17. September 2021
GBO § 35

Erbscheinsverlangen des Grundbuchamts bei Ausschlagung der Erbschaft durch den aufgrund notariellen Testaments primär berufenen Alleinerben; Nachweis der Ersatzerbfolge

GBO § 35
Erbscheinsverlangen des Grundbuchamts bei Ausschlagung der Erbschaft durch den aufgrund notariellen Testaments primär berufenen Alleinerben; Nachweis der Ersatzerbfolge

I. Sachverhalt
Ersatzerben beabsichtigen, eine Immobilie zu veräußern. Als Erbnachweis liegt eine notariell beurkundete Verfügung von Todes wegen vor, in der ein Alleinerbe und die Ersatzerben namentlich benannt sind. Der Alleinerbe hat die Erbschaft zu Protokoll des Nachlassgerichts ausgeschlagen, gleichzeitig haben die Ersatzerben zu Protokoll des Nachlassgerichts erklärt, dass sie die Erbschaft annehmen. Aus dem Protokoll ergibt sich weiter, dass die Ausschlagung des Alleinerben innerhalb der Ausschlagungsfrist erfolgt ist.

II. Frage
Genügt als Erbnachweis im Sinne des § 35 GBO die eröffnete Verfügung von Todes wegen in Verbindung mit dem Protokoll des Nachlassgerichts, um den erfolgten Eintritt der (Ersatz-)Erben nachzuweisen, oder ist ein Erbschein erforderlich?

III. Zur Rechtslage
1. Nachweis der Erbfolge
Der Nachweis der Erbfolge kann regelmäßig nur durch einen Erbschein oder ein Europäisches Nachlasszeugnis geführt werden (§ 35 Abs. 1 S. 1 GBO). Beruht jedoch die Erbfolge auf einer Verfügung von Todes wegen, die in einer öffentlichen Urkunde enthalten ist, so genügt es, wenn anstelle des Erbscheins die Verfügung und die Niederschrift über die Eröffnung der Verfügung vorgelegt werden. Erachtet das Grundbuchamt die Erbfolge durch diese Urkunden nicht für nachgewiesen, so kann es die Vorlegung eines Erbscheins oder eines Europäischen Nachlasszeugnisses verlangen (§ 35 Abs. 1 S. 2 GBO).

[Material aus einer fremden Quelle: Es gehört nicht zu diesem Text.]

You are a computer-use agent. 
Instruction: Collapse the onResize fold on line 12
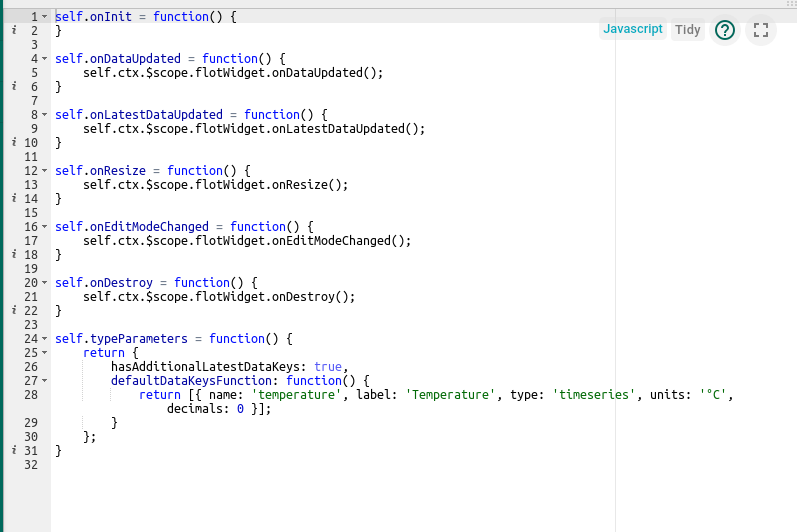click(x=45, y=170)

Im vorliegenden Sachverhalt liegt eine öffentlich beurkundete Verfügung vor. Jedoch steht nicht der Nachweis des Erbrechts des dort primär benannten Alleinerben in Frage, sondern der für die namentlich benannten Ersatzerben, die nach Ausschlagung der Erbschaft durch den Alleinerben nachrücken. Fraglich ist, ob auch in dieser Fallkonstellation die Vorlage eines Erbscheins noch nach § 35 Abs. 1 S. 2 Hs. 1 GBO entbehrlich ist. § 35 Abs. 1 S. 2 Hs. 2 GBO räumt nach ständiger obergerichtlicher Rechtsprechung dem Grundbuchamt kein Ermessen ein, ob es sich mit der Vorlegung der öffentlich beurkundeten Verfügung begnügt oder ob es einen Erbschein fordern will. Das Grundbuchamt hat eine ihm vorgelegte letztwillige Verfügung vielmehr zunächst nach ihrer äußeren Form und nach ihrem Inhalt zu prüfen. Einen Erbschein darf es in diesen Fällen nur dann verlangen, wenn sich bei der Prüfung der Verfügung hinsichtlich des behaupteten Erbrechts Zweifel ergeben, die nur durch weitere Ermittlungen über den Willen des Erblassers oder über die tatsächlichen Verhältnisse geklärt werden können (allgemeiner Überblick: Meikel/Krause/Weber, GBO, 12. Aufl. 2021, § 35 Rn. 116 ff.; Demharter, GBO, 32. Aufl. 2021, § 35 Rn. 39; BeckOK-GBO/Wilsch, Std.: 1.8.2021, § 35 Rn. 102 ff.). Eigene Ermittlungen tatsächlicher Art darf das Grundbuchamt also nicht anstellen. Jedoch hat es vorgelegte öffentliche Urkunden anderer Art sowie offenkundige Tatsachen bei der Aus­legung der Verfügung (und der Feststellung des Erbrechts) zu berücksichtigen (etwa OLG Hamm ZEV 2014, 609; OLG Hamm FGPrax 2011, 223; BayObLG FGPrax 2000, 179; Demharter, § 35 Rn. 40; Letzteres grundsätzlich ablehnend dagegen Meikel/Krause/Weber, § 35 Rn. 127).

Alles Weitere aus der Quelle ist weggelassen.